A decomposition based proof for fast mixing of a Markov chain over balanced realizations of a joint degree matrix

TL;DR

This paper proves that a swap Markov Chain Monte Carlo algorithm for sampling balanced graph realizations of a joint degree matrix mixes rapidly, with a polynomial upper bound on the relaxation time, using a novel factorization approach.

Contribution

It introduces a new factorization theorem for Markov chains and applies it to show rapid mixing of MCMC over balanced JDM realizations.

Findings

The Markov chain has polynomial mixing time.

The factorization theorem aids in analyzing complex Markov chains.

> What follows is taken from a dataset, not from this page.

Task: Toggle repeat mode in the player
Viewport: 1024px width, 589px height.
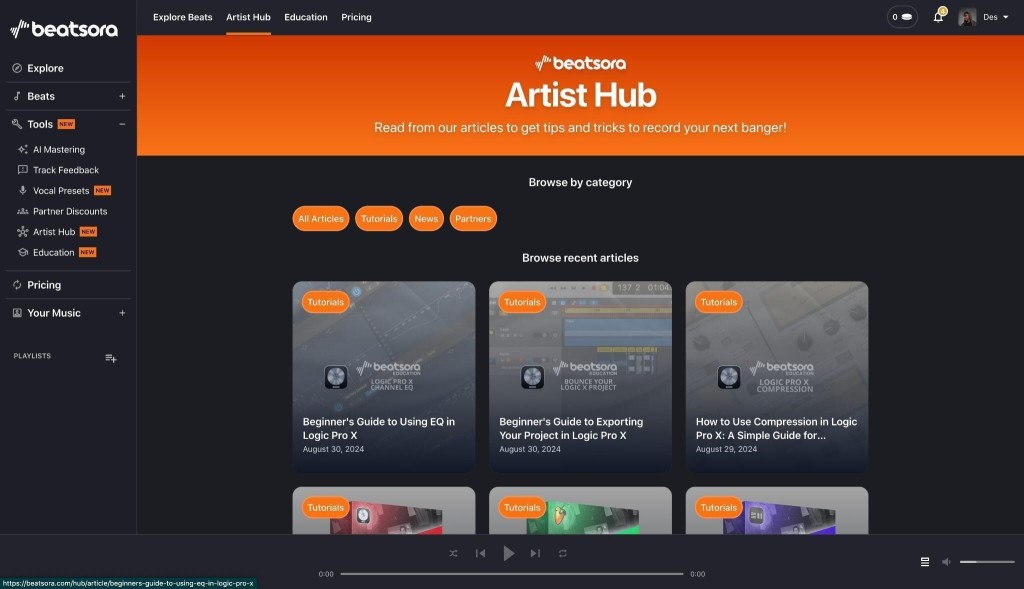Action: point(562,553)

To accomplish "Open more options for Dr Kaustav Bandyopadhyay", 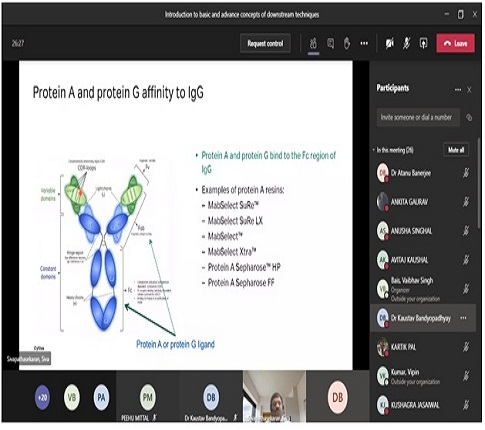I will (463, 318).

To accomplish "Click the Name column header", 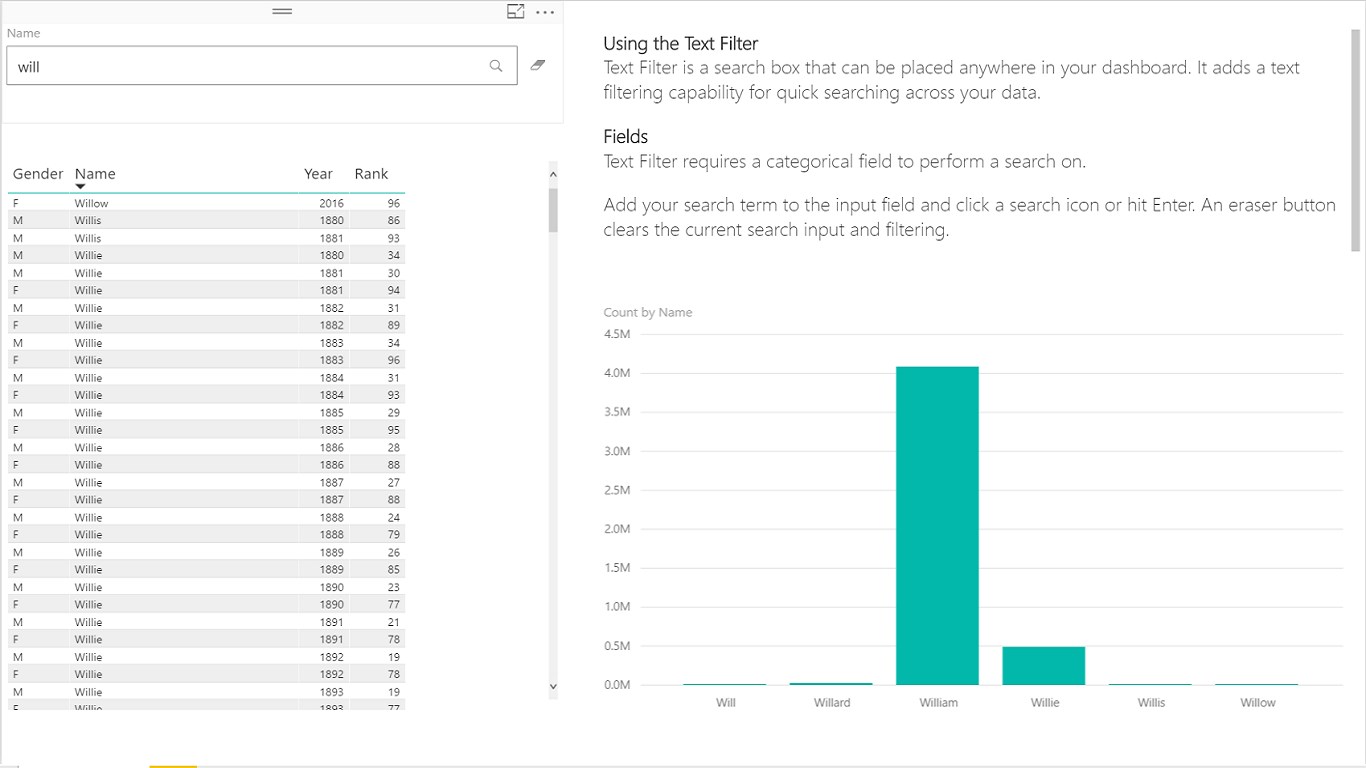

The approach uses conductance and Cheeger inequality methods.

Abstract

A joint degree matrix (JDM) specifies the number of connections between nodes of given degrees in a graph, for all degree pairs and uniquely determines the degree sequence of the graph. We consider the space of all balanced realizations of an arbitrary JDM, realizations in which the links between any two degree groups are placed as uniformly as possible. We prove that a swap Markov Chain Monte Carlo (MCMC) algorithm in the space of all balanced realizations of an {\em arbitrary} graphical JDM mixes rapidly, i.e., the relaxation time of the chain is bounded from above by a polynomial in the number of nodes $n$. To prove fast mixing, we first prove a general factorization theorem similar to the Martin-Randall method for disjoint decompositions (partitions). This theorem can be used to bound from below the spectral gap with the help of fast mixing subchains within every partition and a bound on an auxiliary Markov chain between the partitions. Our proof of the general factorization theorem is direct and uses conductance based methods (Cheeger inequality).